Attualmente il settore delle TLC è in sofferenza. Ma risanarlo si può: basta ripartire dalla formazione. Per richiamare nuove figure professionali e rendere più competenti quelle già esistenti.
Abbiamo quindi approfondito il tema con Paolo Bussalino, esperto di settore da più di vent’anni, oggi sales manager di FBC e responsabile di sviluppo di UMA, l’Utility Manager Academy, per quanto riguarda i corsi TLC.
TLC, un settore in crisi
«Il settore delle TLC è in crisi perché c’è stata una rincorsa tecnologica durata molti anni, in cui vi sono state nuove offerte di servizi, su cui però nemmeno gli operatori erano davvero preparati. Ovvero, gli operatori vendevano un servizio di cui non avevano completa comprensione, figuriamoci i consumatori, che si affidavano, trovandosi poi con un disservizio che nessuno sapeva gestire.

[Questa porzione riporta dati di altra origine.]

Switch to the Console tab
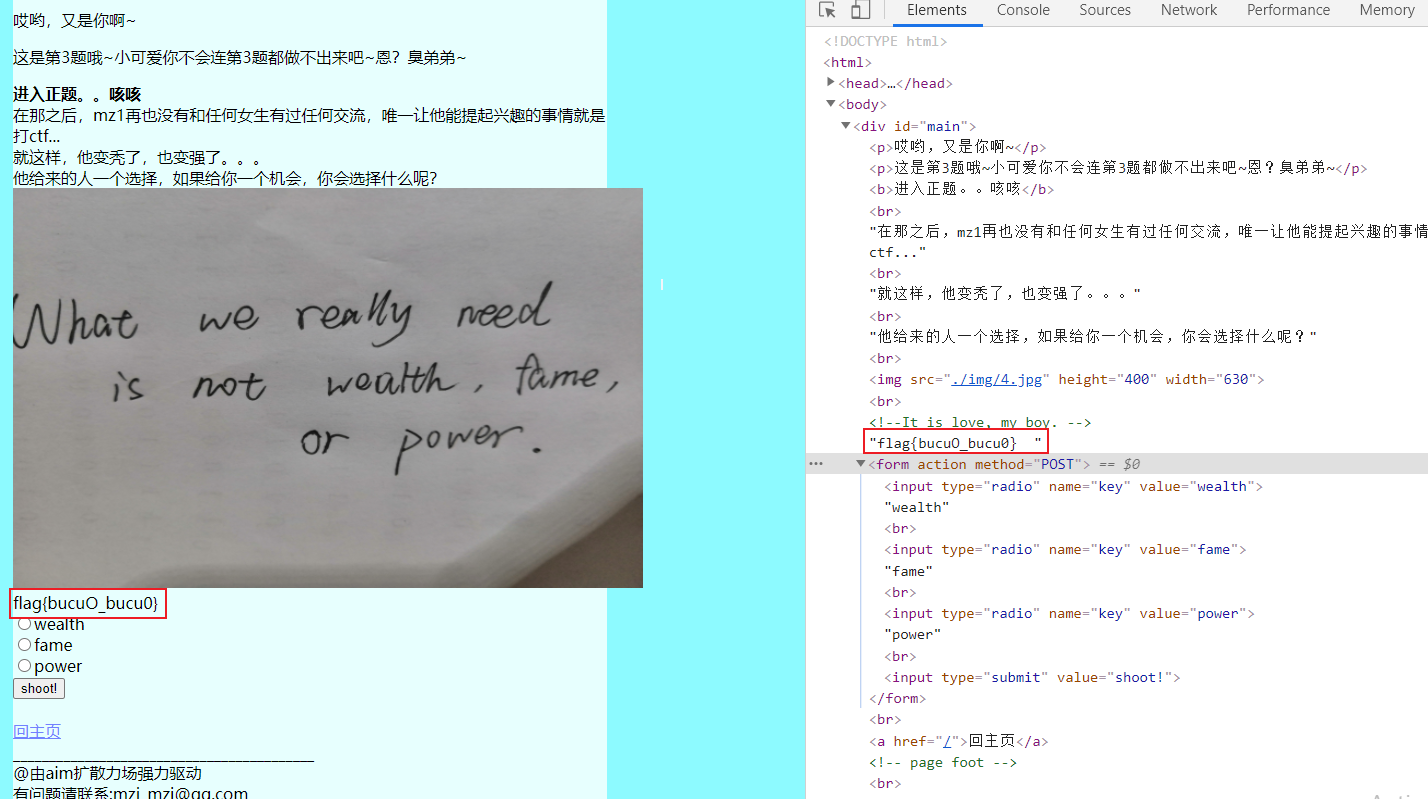 click(x=1023, y=10)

Proprio a sostegno di questa tesi, porto l’esempio dei voucher connettività erogati qualche anno fa, in epoca Covid: l’intento era nobile – quello di favorire il diritto di ognuno, anche le famiglie meno abbienti, di godere di collegamenti Internet a banda ultralarga a costo quasi prossimo allo zero. Ma se alla sola politica di prezzo, non si fa seguire un’educazione sulla materia, l’operazione non può prendere il volo. E infatti è stato un buco nell’acqua».
Nel settore della telefonia, soprattutto la mobile, è evidente come tutto si sia giocato sul prezzo… «I diversi operatori si sono fatti la guerra sul prezzo, giocando al continuo ribasso, ma questo ha portato ad appianare la marginalità di profitto, senza contare che tendenzialmente il mercato delle TLC si satura abbastanza velocemente. Ovvero, difficilmente un’azienda o un privato che si trova bene con un’offerta di un operatore, cambierà, a meno di un prezzo ancora più stracciato o un’innovazione incredibile. Ma non siamo di fronte a nessuno dei due casi, quindi non vi è più competizione».

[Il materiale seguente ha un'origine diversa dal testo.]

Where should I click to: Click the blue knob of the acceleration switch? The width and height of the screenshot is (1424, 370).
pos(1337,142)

Puntare tutto sul prezzo quindi non è stata la manovra giusta? «Affatto. Le aziende operanti nel settore della telefonia, soprattutto quella mobile, hanno puntato tutto sul rubarsi i clienti a vicenda, facendo leva sul ribasso del prezzo, ma questo è stato un boomerang. Anche perché continuare ad abbassare i prezzi ha significato abbassare anche le eventuali provvigioni sulle quali guadagnavano gli agenti».
La soluzione? Formazione e competenze
Il settore quindi è stagnante, sia nei profitti che nel lavoro. «Manca il ricambio generazionale di manodopera. La complessità del settore è sempre più alta, e le maestranze che vi lavorano sono quelle di decenni fa. Il focus dev’essere rivolto nel trovare nuove figure e formarle, per renderle davvero competenti.

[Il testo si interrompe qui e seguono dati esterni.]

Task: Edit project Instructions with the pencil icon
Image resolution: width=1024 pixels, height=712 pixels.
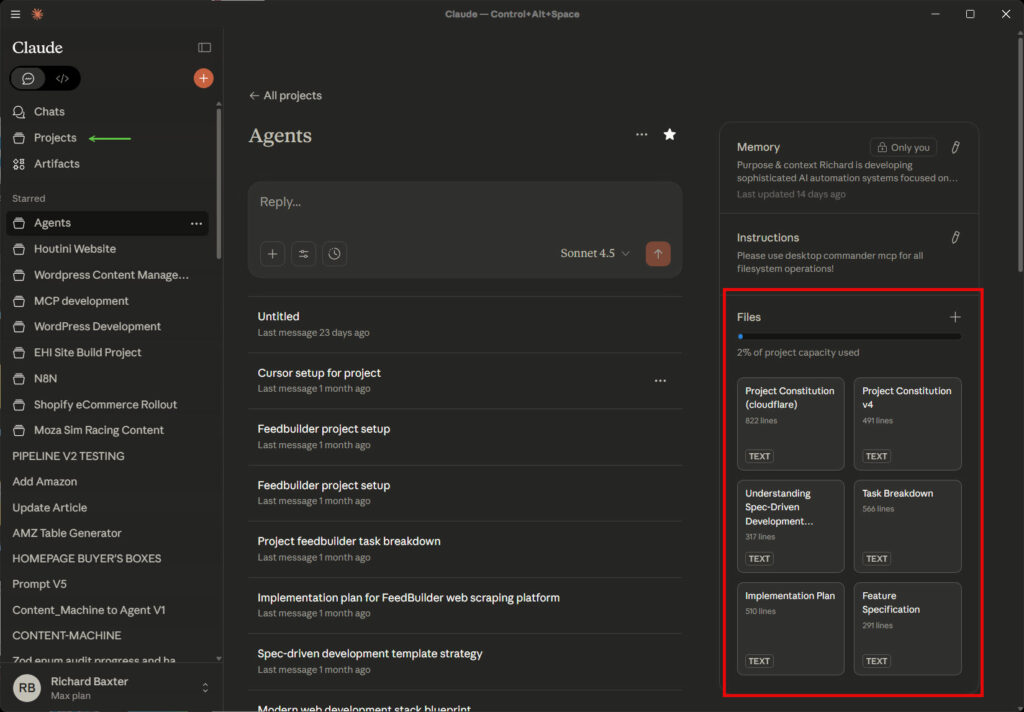Action: 955,237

Manca qualcuno che sappia fare, ma anche qualcuno che sappia vendere, avendo piena comprensione di ciò che sta vendendo. Fare l’agente non è una professione che si può improvvisare, occorre abbinare allo studio, anche molta pratica sul campo, con tirocini o stage.
Manca la cultura nel settore: facendo cultura, si può creare quella voglia che spinge le nuove leve a intraprendere questo mestiere e a chi ci lavora già, a migliorare le proprie competenze».
L’Utility Manager? L’anello di congiunzione
«Intanto, partiamo da un assunto: l’Utility Manager non è un venditore, ma un consulente. È imparziale il suo operato: ha il compito di suggerire al cliente le migliori offerte, di affiancarlo nella scelta dell’operatore più vantaggioso. Non lavora per un operatore in particolare, ma per il cliente. Il suo focus è la soddisfazione del cliente».